PAGE TEXT ->
* * * *

Electricity is NOT like a single large Zorb bounding down a hillside.

Electricity would be better modelled in this context as
a large reservoir of water being poured down a rough hillside.
Most of the water will follow major gullies and channels but some will find smaller side channels.

The question is not
"which path will the electricity follow?"
but
"how much current will flow along this given path?"

Low resistance paths will conduct higher currents.

Higher resistance paths will conduct less current.
Only infinite resistance paths will conduct zero current.

There are NO infinite resistance paths.

Plus:

When voltage is applied to water above a certain critical voltage, the water will decompose into Hydrogen and Oxygen - - known as "electrolysis". Any components in the water are liable to also decompose to produce eg Chlorine gas from chlorine products in the water. Even wholly pure deionised water can be decomposed in this manner.

* * * *

Source data ->
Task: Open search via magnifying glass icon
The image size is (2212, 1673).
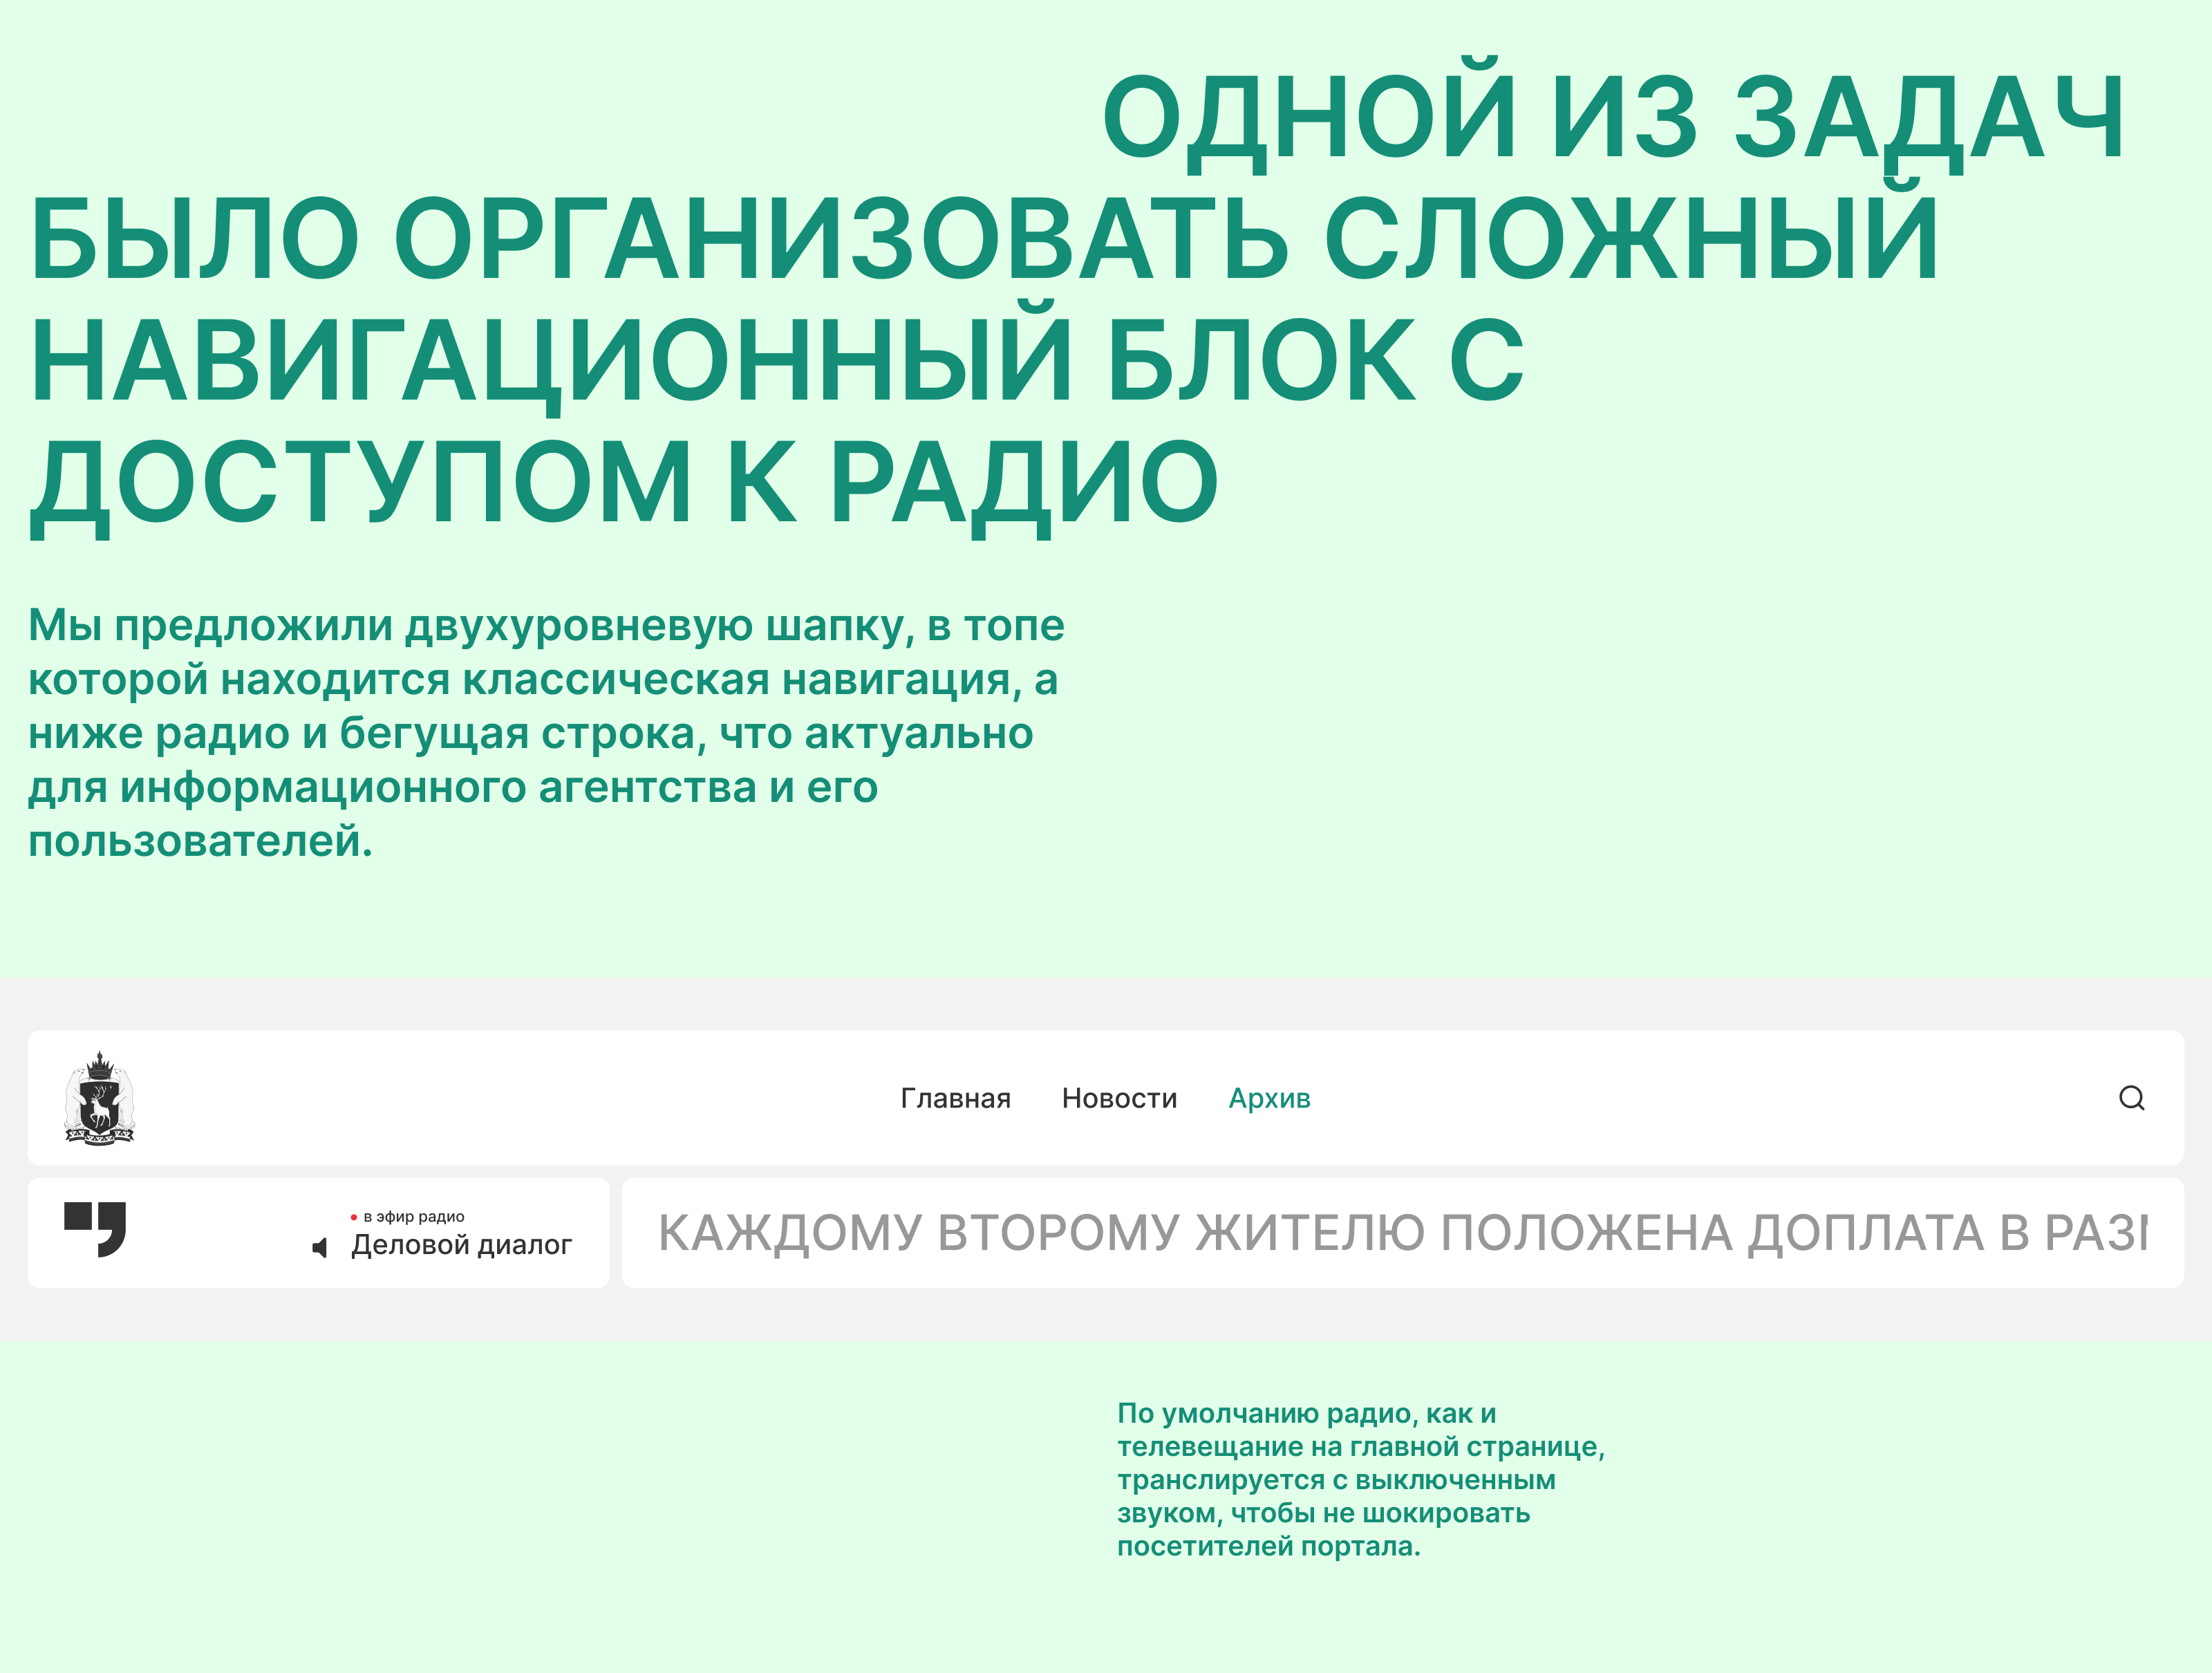Action: coord(2131,1098)
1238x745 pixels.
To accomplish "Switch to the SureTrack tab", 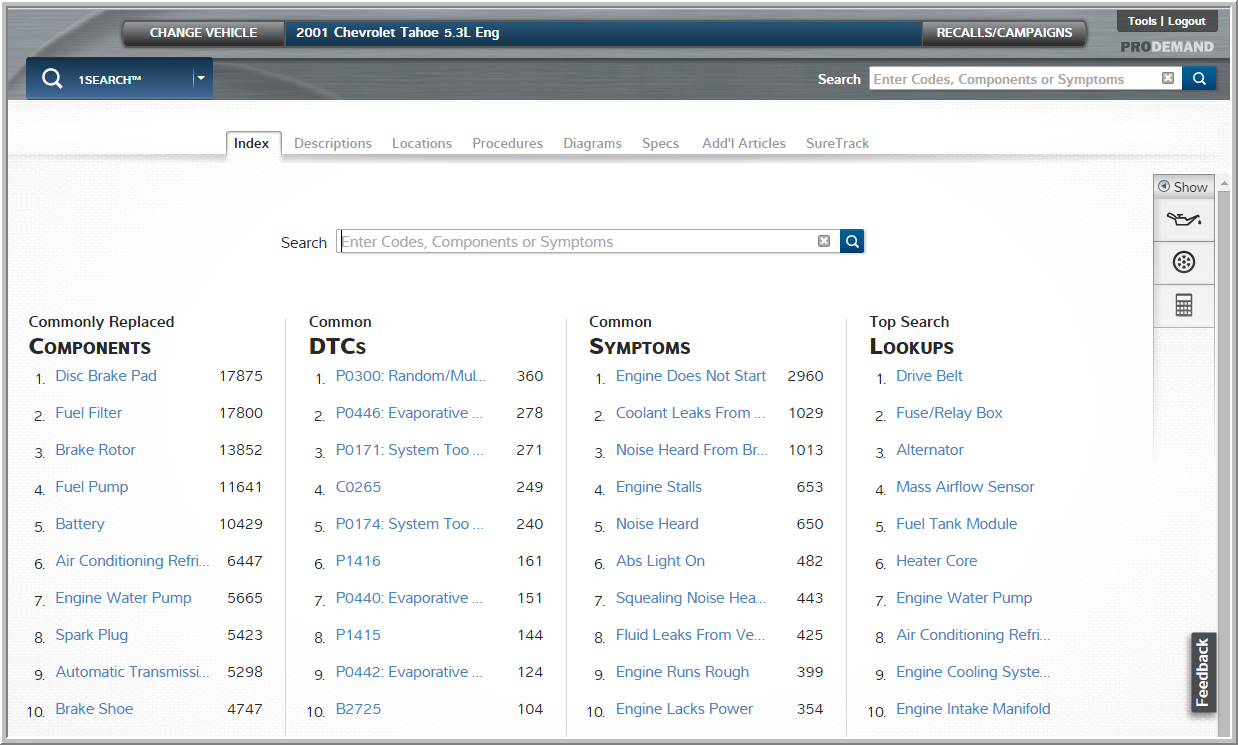I will [837, 143].
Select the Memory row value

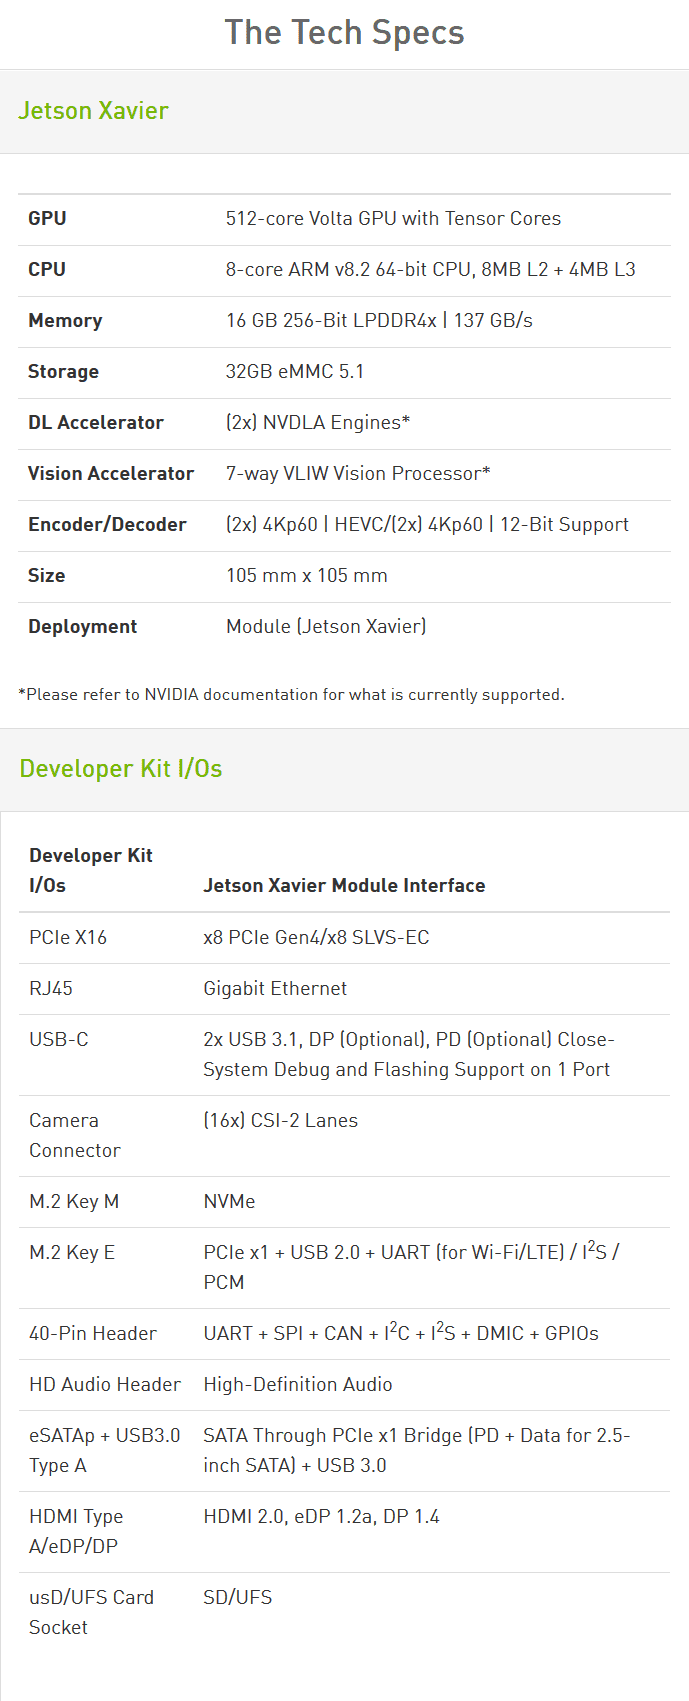click(379, 321)
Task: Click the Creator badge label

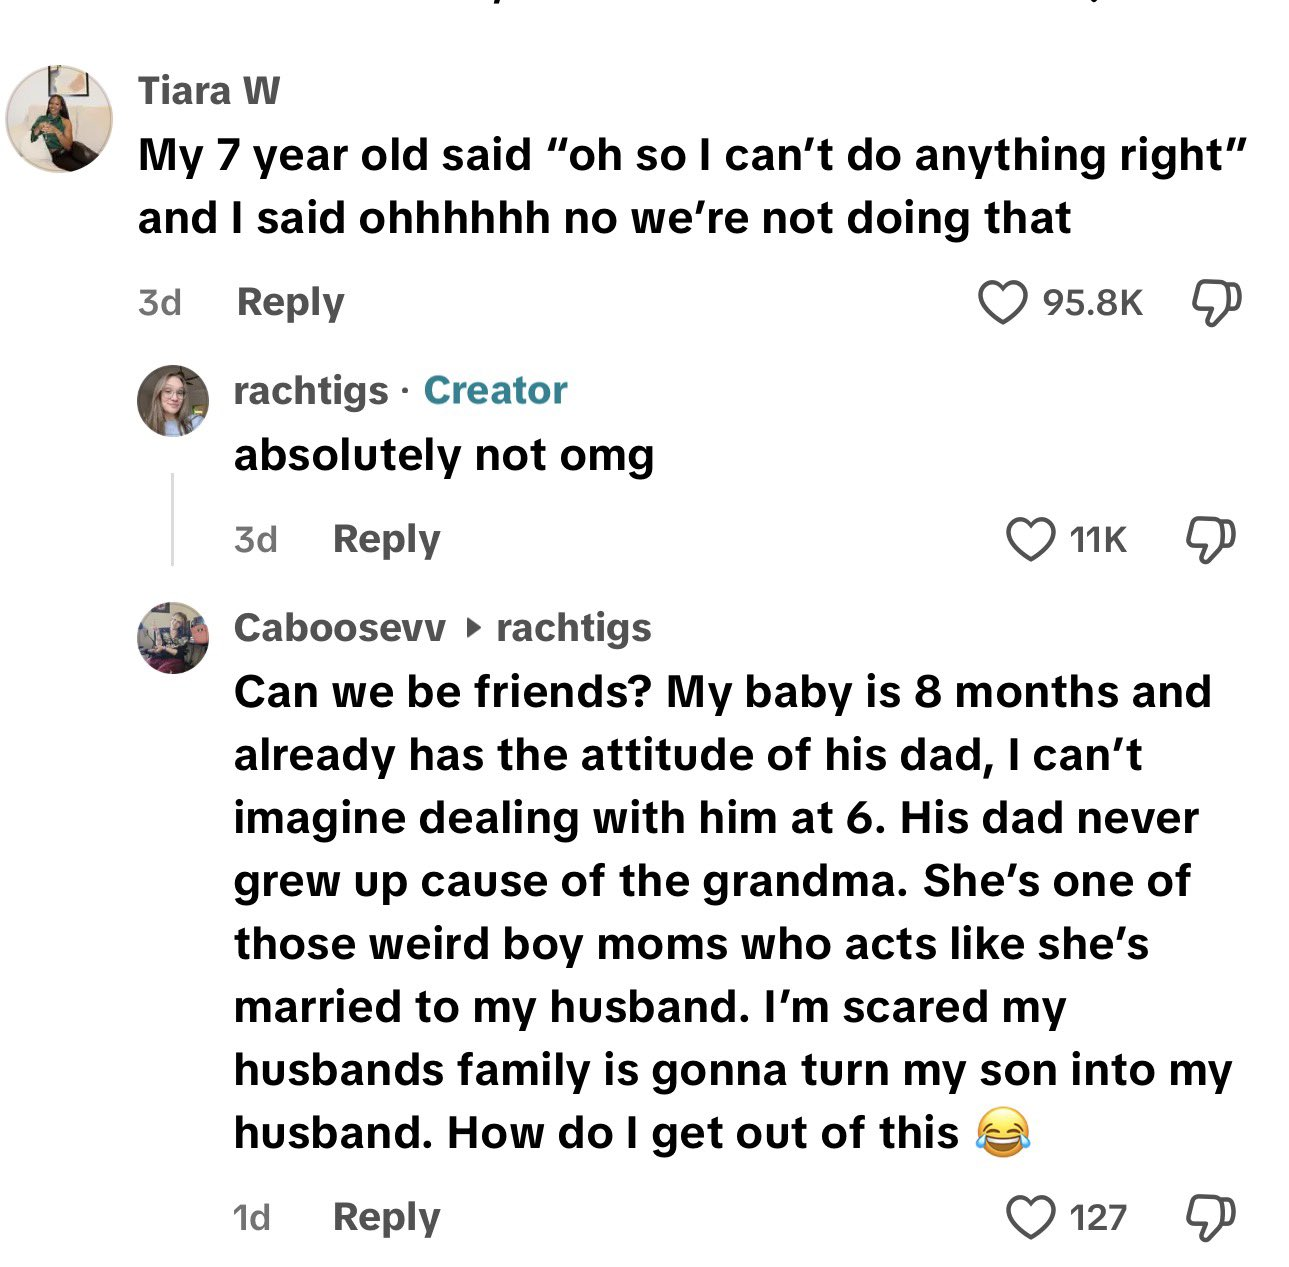Action: tap(495, 391)
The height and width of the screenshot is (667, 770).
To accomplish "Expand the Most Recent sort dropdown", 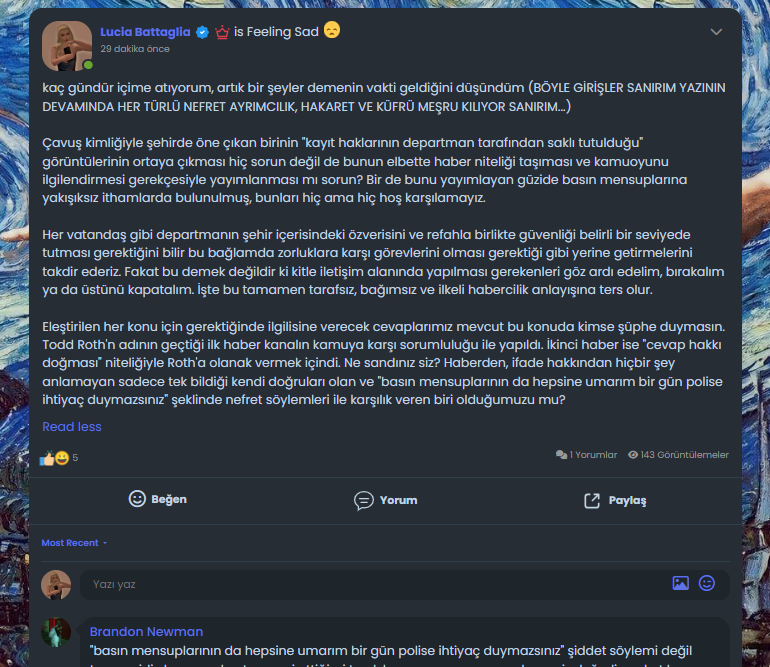I will 74,543.
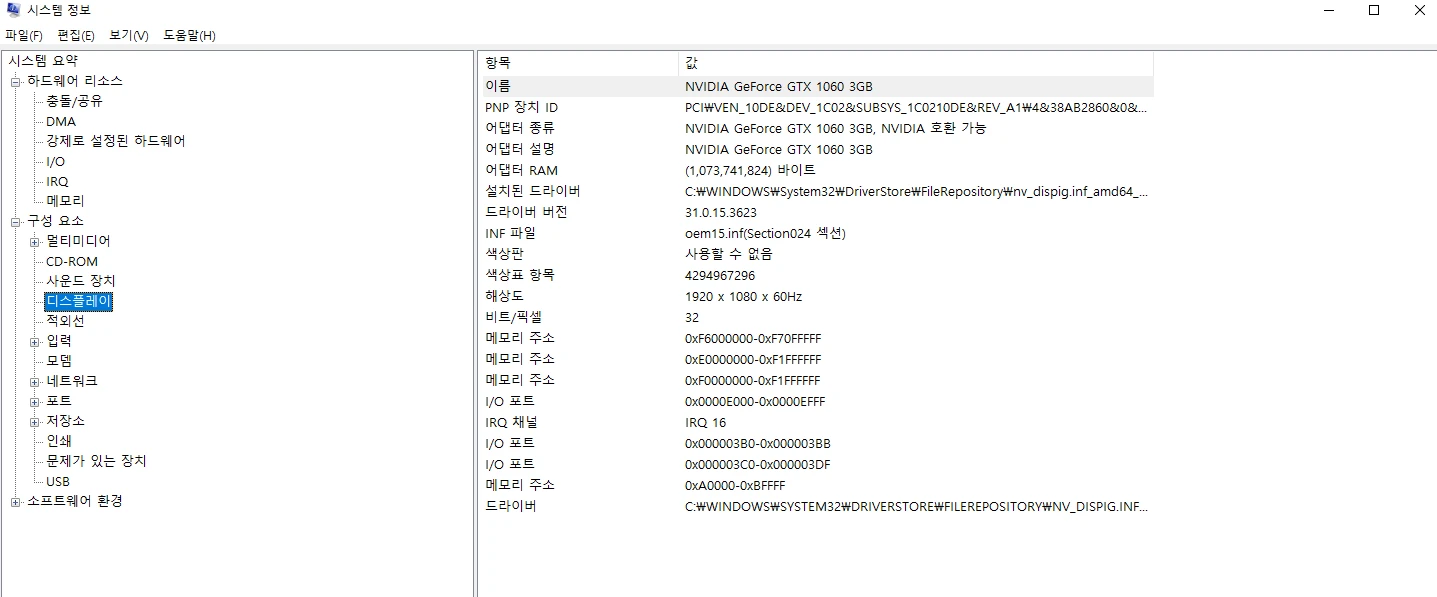Expand the 포트 tree node

pos(32,401)
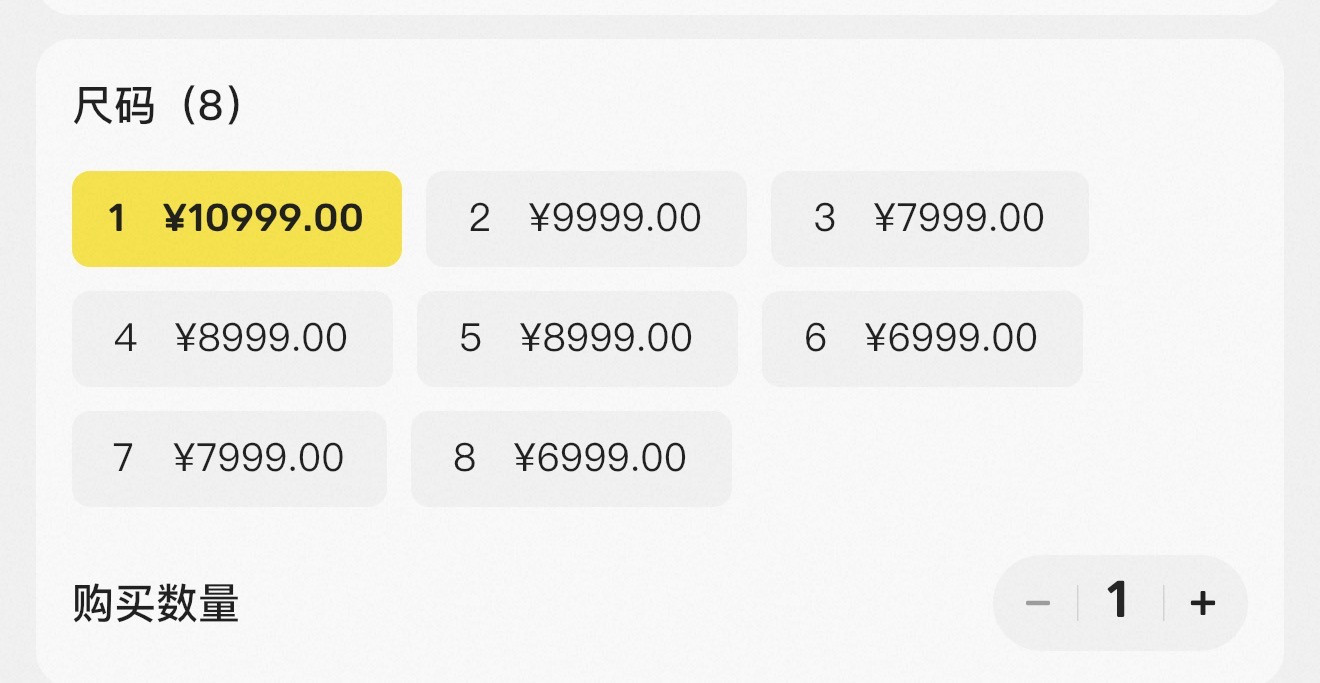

* * * *

WHAT YOU NEED TO DO ->
A - In the text on electric current, rewrite the paragraph beginning "When voltage is applied to water" as a short bulleted list that keeps its main facts.
B - Transcribe part of the text on electric current, starting at the words "Electricity is NOT" and ending after the words "conduct less current.".
C - Pick up the text on electric current where it stops, and continue it.

RESULTS FOR EACH TASK ->
A -
- Above a certain critical voltage, applied voltage decomposes water into hydrogen and oxygen, a process called electrolysis.
- Components in the water are also liable to decompose, for example, chlorine products yielding chlorine gas.
- Even wholly pure deionized water can be decomposed this way.

B -
Electricity is NOT like a single large Zorb bounding down a hillside.

Electricity would be better modelled in this context as
a large reservoir of water being poured down a rough hillside.
Most of the water will follow major gullies and channels but some will find smaller side channels.

The question is not
"which path will the electricity follow?"
but
"how much current will flow along this given path?"

Low resistance paths will conduct higher currents.

Higher resistance paths will conduct less current.

C -
Once you get even a small amount of current flow you get ions formed which promotes more current flow, lower resistance, more breakdown ... zap.

I have dropped a "pager" into sea water and a portable phone into concentrated chlorine solution* and "saved" both with no long term damage by immediately taking out the batteries and washing them in copious quantities of fresh water and then leaving them to dry completely (a very important step). And I have seen equipment destroyed by exposure to water with the batteries then left in.

  • Note to self: Remove portable phone from top pocket before stirring large bucket of Sodium Hypochlorite solution.

    When splashing along sea edge and generally having fun your pager should be in a salt-spray protected bag or, better still, left at home.

    Note to the young: Pager's were things we used to have before they invented cell phones. Effectively a receive only SMS system with no voice or any other features. Doctor's still seem to use them.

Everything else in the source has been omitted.